Howard Fast

Tito and His People


Yugoslavia's Bitter Surrender

April 6, 1941. The day was Palm Sunday and that morning Yugoslavia was still at peace. In Belgrade, the country's capital, the church bells tolled, calling the people to prayer.

It was a warm and lovely spring day. Yet if' you had looked closely at the faces of the people you would have seen behind the smiles and the calm a shadow of impending catastrophe. They went about their duties, they acted as if all was normal because they were a proud people.

But all was not normal. Only a few days before, young officers of the Yugoslav army had engineered a coup which threw out of the government the pro-Hitler crowd. A nation which had been prepared to collaborate with the hated Nazis, suddenly set its face against them, proclaimed its independence, its freedom and its sympathy with the then beleaguered England.

But it was a nation unprepared for war. Though the people were proud and happy at the stand their nation had taken, they knew well enough what faced them. Yugoslavia was a small country, with less than 14,000,000 population. Although the army held some of the best fighting men in Europe, its weapons were out of date. It had only a handful of anti-tank guns, almost no tanks, little artillery, almost no motor vehicles and a small, obsolete air force.

In addition, the leadership of the army — the older and high-ranking officers — were twenty years behind in their military thinking. Axis propaganda had divided the country; the Quislings and fifth columnists were already preparing to betray their nation.

So on that Sunday morning the people of Belgrade knew that they faced disaster. For all of that, they were filled with a curious sense of power and pride. In the churches, their voices rang louder and more manfully than in many years before.

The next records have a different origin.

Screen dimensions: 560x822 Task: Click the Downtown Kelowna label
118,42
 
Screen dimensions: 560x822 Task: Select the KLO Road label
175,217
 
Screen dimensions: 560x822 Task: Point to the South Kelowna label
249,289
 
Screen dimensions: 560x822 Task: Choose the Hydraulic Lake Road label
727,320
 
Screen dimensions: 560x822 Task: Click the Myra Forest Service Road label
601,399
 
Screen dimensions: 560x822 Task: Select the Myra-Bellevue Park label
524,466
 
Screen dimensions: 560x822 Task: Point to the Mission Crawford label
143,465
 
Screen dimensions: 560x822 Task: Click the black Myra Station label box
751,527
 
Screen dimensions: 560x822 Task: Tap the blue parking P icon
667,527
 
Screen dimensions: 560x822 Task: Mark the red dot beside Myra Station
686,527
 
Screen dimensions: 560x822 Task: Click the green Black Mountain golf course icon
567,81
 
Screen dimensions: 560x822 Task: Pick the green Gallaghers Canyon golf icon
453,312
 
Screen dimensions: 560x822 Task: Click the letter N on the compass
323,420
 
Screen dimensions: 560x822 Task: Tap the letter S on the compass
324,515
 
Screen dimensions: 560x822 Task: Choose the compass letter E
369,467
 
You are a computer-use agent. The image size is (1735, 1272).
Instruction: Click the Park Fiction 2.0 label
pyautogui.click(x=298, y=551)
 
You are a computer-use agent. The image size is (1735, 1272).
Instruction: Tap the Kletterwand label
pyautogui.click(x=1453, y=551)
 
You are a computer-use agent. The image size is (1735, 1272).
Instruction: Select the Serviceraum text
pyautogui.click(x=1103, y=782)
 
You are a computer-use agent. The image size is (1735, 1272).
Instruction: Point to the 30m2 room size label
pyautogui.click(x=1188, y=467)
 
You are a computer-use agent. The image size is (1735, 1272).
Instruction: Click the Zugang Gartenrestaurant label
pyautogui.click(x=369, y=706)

And then a few hours later, what they had been expecting happened, and it came as it had come to Madrid, to Rotterdam, to London and to Leningrad. It came in the form of wave after wave of Stukas, savagely and murderously smashing Yugoslavia's most beautiful and largest city to pieces. It came against an unprotected people, against women and children, who died in the streets that Palm Sunday.

The people fought practically with their bare hands as the Panzers raced through their green valleys, they fought them with rifle and pistol and pitchfork.

Nothing stopped the German advance. No mine fields had been laid. The few anti-tank guns would not work. Artillery ammunition was defective. The fifth column had done its work thoroughly and effectively and the German armies cut through the country like a knife through cheese.

In ten days it was over. In ten days over 100 generals of the Yugoslav army had surrendered. In ten days, the chief of staff and the minister of war signed an order of capitulation. The members of the government left for London in planes, but the people wept and cursed and fought on.

Organized resistance was over for the time being. Peasants came back to their farms, dug holes, wrapped their rifles in oil-soaked rags and hid them. Divisions that had been cut to pieces formed into small bands and retreated into the woods. For the moment Yugoslavia was conquered. And to the world yet another country stunned, broken and bleeding, had surrendered to Hitler.

Then, where the fire had been so thoroughly extinguished, a small flame flickered up. Two weeks after the country had surrendered, in the capital at Belgrade, a poster appeared, plastered on the wall in the central square, and it read:

GERMANS!
WE GIVE YOU SOLEMN WARNING. LEAVE YUGOSLAVIA.
DEATH TO ALL FASCISTS!
LIBERTY TO THE PEOPLE!

That was the poster — proud, defiant, almost pathetic. Yet within an hour, every Yugoslav in the city knew about it. They whispered the slogan to one another in the streets, in the stores, in the shops, in the factories. They shouted it in their homes. It gave them courage just to hear it, just to repeat it.

And so in the summer of the year that Yugoslavia was raped, the guerrilla war had started. That was fateful summer Hitler invaded Russia.

Peasants who had fled into the forests, soldiers from the old Yugoslav army who had refused to recognize the meaning of the word defeat, Communists fired with a new cause, students who had given up their studies, and intellectuals who abandoned their professions — these began gathering in small groups, here, there, and everywhere, ready for unity and action.

For the first time in their long, bloody history, men who had regarded each other as enemies, at last had one enemy who was more ferocious, brutal, detestable than anything they had ever imagined possible, an enemy who united Yugoslavia for the first time in its history.

The same day that the historic poster appeared in Belgrade, a messenger went into the mountains, contacted the first of the little bands of soldiers who had escaped after the surrender, and said:

"I bring you greetings from the People's Liberation Front and from our commander, Tito."

Tito! The name had a romantic and mysterious ring to it. It was the sort of name Yugoslavs liked. It was unafraid. It almost gave a man strength just to say the name —Tito!